Describes the requirements to use Instant Client Light.

In addition to the requirements, if you plan to use Instant Client Light, then the applications must use the following languages and character sets:
  • Language: Any language that Oracle supports, but only US English error messages returns errors on the client side.

  • Territory: Any territory that Oracle supports.

  • Character sets:

    • Single byte

      • US7ASCII

      • WE8DEC

      • WE8ISO8859P1

      • WE8MSWIN1252

    • Unicode

      • UTF8

      • AL16UTF16

      • AL32UTF8

      Instant Client Light can connect to databases having one of the following database character sets. If a character set other than those in the list is used as the client or database character set, then an error is returned.

      • US7ASCII

      • WE8DEC

      • WE8MSWIN1252

      • WE8ISO8859P1

      • WE8EBCDIC37C

      • WE8EBCDIC1047

      • UTF8

      • AL32UTF8

      Instant Client Light can also operate with the OCI Environment handles created in the OCI_UTF16 mode.
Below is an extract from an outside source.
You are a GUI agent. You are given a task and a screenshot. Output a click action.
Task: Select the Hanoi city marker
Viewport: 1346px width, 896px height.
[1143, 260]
      The language, territory, and character sets are determined by the NLS_LANG parameter, which is stored in the registry under the HKEY_LOCAL_MACHINE\SOFTWARE\ORACLE\KEY_HomeName\NLS_LANG subkey, where HomeName is the unique name identifying the Oracle home. The Registry setting is overridden by the NLS_LANG environment variable.

      Note:

      AL32UTF8 is the Oracle Database character set that is appropriate for XMLType data. It is equivalent to the IANA registered standard UTF-8 encoding, which supports all valid XML characters.
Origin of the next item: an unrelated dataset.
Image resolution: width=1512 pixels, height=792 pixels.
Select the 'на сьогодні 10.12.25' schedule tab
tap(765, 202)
      Do not confuse Oracle Database database character set UTF8 (no hyphen) with database character set AL32UTF8 or with character encoding UTF-8. Database character set UTF8 has been superseded by AL32UTF8. Do not use UTF8 for XML data. UTF8 supports only Unicode version 3.1 and earlier; it does not support all valid XML characters. AL32UTF8 has no such limitation.

      Using database character set UTF8 for XML data potentially causes an irrecoverable error or affects security negatively. If a character that is not supported by the database character set appears in an input-document element name, then a replacement character (usually "?") is substituted for it. This terminates parsing and raises an exception.